*Problem:* Restate word for word the line containing "Click the Imprimir printer icon" and all remaining lines of the entries below.

*Records for the exercise:*
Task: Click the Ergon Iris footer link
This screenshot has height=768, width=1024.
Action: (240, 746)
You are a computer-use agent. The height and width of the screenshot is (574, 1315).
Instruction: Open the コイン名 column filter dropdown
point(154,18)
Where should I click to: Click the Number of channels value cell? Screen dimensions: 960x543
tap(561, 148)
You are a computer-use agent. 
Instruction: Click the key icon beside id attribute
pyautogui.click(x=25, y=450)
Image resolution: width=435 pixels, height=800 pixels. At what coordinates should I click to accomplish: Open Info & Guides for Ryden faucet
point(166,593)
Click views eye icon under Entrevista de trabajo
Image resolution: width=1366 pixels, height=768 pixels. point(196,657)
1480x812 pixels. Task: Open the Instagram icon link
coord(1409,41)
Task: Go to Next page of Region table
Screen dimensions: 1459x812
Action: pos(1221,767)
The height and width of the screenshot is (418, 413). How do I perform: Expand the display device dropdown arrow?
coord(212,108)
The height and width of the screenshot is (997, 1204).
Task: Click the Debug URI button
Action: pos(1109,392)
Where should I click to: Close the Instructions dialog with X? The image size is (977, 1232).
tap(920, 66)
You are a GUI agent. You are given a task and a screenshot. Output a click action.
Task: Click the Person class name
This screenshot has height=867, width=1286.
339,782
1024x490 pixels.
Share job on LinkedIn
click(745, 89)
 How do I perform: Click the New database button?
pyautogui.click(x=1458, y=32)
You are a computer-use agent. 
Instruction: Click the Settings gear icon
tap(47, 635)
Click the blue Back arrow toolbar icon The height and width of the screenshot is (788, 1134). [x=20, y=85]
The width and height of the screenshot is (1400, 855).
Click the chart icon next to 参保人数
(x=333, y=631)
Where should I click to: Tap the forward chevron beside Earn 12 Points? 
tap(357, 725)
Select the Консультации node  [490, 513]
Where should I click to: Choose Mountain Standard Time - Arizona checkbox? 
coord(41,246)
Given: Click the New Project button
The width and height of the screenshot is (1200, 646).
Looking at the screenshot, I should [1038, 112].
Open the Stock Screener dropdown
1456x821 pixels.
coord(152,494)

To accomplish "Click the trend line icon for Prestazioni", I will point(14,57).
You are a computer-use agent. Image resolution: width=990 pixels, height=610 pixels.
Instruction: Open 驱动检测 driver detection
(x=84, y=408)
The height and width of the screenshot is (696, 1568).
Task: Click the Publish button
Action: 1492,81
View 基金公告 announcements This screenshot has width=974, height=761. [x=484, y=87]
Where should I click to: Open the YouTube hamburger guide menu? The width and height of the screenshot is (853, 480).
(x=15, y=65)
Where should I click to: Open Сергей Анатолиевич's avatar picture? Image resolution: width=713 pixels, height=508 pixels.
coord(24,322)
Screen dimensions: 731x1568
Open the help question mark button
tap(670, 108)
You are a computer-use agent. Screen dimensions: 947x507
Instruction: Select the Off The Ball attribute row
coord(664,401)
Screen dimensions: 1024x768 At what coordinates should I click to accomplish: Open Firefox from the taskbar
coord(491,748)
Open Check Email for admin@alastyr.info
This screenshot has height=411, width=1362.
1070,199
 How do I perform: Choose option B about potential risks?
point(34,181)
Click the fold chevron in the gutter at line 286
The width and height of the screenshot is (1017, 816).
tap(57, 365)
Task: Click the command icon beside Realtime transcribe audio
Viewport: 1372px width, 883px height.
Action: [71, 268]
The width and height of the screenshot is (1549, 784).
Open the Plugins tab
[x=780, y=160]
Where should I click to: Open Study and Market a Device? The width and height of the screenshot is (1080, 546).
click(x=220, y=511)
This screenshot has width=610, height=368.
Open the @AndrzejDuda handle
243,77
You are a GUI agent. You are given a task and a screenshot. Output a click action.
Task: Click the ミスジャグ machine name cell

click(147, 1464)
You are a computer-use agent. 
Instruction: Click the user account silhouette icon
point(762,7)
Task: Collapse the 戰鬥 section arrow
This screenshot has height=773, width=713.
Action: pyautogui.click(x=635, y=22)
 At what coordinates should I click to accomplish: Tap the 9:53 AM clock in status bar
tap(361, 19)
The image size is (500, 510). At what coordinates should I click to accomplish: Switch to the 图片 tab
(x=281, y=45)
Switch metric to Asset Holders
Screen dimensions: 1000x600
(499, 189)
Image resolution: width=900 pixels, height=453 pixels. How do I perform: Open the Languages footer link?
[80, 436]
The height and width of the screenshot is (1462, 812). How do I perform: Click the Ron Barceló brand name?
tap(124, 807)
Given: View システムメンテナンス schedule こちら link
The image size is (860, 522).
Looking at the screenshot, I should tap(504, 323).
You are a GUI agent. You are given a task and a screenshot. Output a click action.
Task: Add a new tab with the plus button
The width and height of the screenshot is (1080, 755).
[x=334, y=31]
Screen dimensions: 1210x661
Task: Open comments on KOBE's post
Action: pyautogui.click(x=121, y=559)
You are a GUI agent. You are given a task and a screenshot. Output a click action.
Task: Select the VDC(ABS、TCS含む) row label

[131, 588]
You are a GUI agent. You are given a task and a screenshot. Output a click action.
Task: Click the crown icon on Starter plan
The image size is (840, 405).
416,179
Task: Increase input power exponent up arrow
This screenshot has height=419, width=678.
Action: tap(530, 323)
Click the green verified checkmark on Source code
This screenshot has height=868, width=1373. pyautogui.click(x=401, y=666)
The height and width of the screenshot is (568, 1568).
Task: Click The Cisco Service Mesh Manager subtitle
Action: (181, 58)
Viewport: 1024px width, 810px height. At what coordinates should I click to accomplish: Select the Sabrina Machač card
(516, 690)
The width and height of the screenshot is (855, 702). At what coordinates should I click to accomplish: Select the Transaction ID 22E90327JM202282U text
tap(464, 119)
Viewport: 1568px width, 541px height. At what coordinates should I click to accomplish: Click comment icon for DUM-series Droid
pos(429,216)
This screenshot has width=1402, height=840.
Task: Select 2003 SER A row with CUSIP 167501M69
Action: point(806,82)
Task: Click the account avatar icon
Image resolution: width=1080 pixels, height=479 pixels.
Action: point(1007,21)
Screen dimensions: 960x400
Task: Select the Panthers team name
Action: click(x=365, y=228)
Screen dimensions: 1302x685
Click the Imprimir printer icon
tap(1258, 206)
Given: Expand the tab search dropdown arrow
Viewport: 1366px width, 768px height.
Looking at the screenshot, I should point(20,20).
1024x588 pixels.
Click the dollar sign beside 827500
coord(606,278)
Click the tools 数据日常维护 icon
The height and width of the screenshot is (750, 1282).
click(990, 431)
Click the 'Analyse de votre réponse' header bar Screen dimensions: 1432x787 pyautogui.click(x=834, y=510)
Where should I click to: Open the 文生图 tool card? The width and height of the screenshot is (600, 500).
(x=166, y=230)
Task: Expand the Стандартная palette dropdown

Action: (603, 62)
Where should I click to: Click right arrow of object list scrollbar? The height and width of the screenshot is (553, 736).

*Solution to this exercise:*
Click the Imprimir printer icon
tap(1258, 206)
Given: Expand the tab search dropdown arrow
Viewport: 1366px width, 768px height.
Looking at the screenshot, I should point(20,20).
1024x588 pixels.
Click the dollar sign beside 827500
coord(606,278)
Click the tools 数据日常维护 icon
The height and width of the screenshot is (750, 1282).
click(990, 431)
Click the 'Analyse de votre réponse' header bar Screen dimensions: 1432x787 pyautogui.click(x=834, y=510)
Where should I click to: Open the 文生图 tool card? The width and height of the screenshot is (600, 500).
(x=166, y=230)
Task: Expand the Стандартная palette dropdown

Action: (603, 62)
Where should I click to: Click right arrow of object list scrollbar? The height and width of the screenshot is (553, 736).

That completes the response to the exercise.